Add custom authentication and authorization management to your LangGraph application.
The Auth class provides a unified system for handling authentication and
authorization in LangGraph applications. It supports custom user authentication
protocols and fine-grained authorization rules for different resources and
actions.
To use, create a separate python file and add the path to the file to your
LangGraph API configuration file (langgraph.json). Within that file, create
an instance of the Auth class and register authentication and authorization
handlers as needed.
Example langgraph.json file:
{
"dependencies": ["."],
"graphs": {
"agent": "./my_agent/agent.py:graph"
},
"env": ".env",
"auth": {
"path": "./auth.py:my_auth"
}
Then the LangGraph server will load your auth file and run it server-side whenever a request comes in.
Basic Usage
from langgraph_sdk import Auth
my_auth = Auth()
@my_auth.authenticate
async def authenticate(authorization: str) -> Auth.types.MinimalUserDict:
user = await verify_token(authorization) # Your token verification logic
if not user:
raise Auth.exceptions.HTTPException(
status_code=401, detail="Unauthorized"
)
return {
"identity": user["id"],
"permissions": user.get("permissions", []),
}
# Default deny: reject all requests that don't have a specific handler
@my_auth.on
async def deny_all(ctx: Auth.types.AuthContext, value: Any) -> False:
return False
# Allow users to create threads with their own identity as owner
@my_auth.on.threads.create
async def allow_thread_create(
ctx: Auth.types.AuthContext, value: Auth.types.on.threads.create.value
):
metadata = value.setdefault("metadata", {})

Tasks for this exercise:
1 > According to the LangGraph auth text, why does the deny_all handler return False? Answer in one to three sentences.
2 > Can you rewrite the part of the LangGraph auth text between "Add custom authentication" and "handlers as needed.", inclusive, swapping "handlers" for "callbacks"?
3 > Answer these questions from the LangGraph auth text:
(a) What is the name of the LangGraph API configuration file?
(b) Which status code does the authenticate handler raise when no user is found?
(c) In the example configuration, what value is given for "env"?
You won't need the material that follows to complete these tasks.

Source material:

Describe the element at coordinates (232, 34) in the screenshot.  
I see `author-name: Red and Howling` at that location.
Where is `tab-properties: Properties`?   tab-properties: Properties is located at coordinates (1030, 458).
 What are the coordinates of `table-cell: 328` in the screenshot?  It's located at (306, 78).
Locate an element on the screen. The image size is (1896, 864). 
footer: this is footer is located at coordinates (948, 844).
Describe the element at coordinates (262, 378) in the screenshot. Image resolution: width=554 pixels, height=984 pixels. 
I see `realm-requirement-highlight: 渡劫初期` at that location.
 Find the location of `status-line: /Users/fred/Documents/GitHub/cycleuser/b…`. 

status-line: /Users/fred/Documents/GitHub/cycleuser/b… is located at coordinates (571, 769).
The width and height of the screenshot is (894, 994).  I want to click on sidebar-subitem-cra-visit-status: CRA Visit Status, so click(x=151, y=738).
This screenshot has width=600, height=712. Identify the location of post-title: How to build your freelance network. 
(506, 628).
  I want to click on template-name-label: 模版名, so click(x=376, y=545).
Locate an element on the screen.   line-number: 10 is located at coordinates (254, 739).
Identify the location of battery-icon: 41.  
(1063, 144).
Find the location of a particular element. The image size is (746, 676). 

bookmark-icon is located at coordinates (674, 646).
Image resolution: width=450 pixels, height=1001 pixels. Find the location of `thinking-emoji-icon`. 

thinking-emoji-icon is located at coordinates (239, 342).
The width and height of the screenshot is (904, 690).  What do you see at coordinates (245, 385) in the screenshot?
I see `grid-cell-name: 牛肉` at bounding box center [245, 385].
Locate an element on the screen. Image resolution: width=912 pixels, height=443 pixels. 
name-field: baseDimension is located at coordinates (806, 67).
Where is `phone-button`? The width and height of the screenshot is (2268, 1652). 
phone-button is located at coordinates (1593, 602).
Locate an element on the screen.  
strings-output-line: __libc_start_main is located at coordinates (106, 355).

Problem solutions:
1 > The deny_all handler sets up a default deny. Any request that doesn't have a specific handler is rejected.

2 >
Add custom authentication and authorization management to your LangGraph application.
The Auth class provides a unified system for handling authentication and
authorization in LangGraph applications. It supports custom user authentication
protocols and fine-grained authorization rules for different resources and
actions.
To use, create a separate python file and add the path to the file to your
LangGraph API configuration file (langgraph.json). Within that file, create
an instance of the Auth class and register authentication and authorization
callbacks as needed.

3 >
(a) langgraph.json
(b) 401
(c) ".env"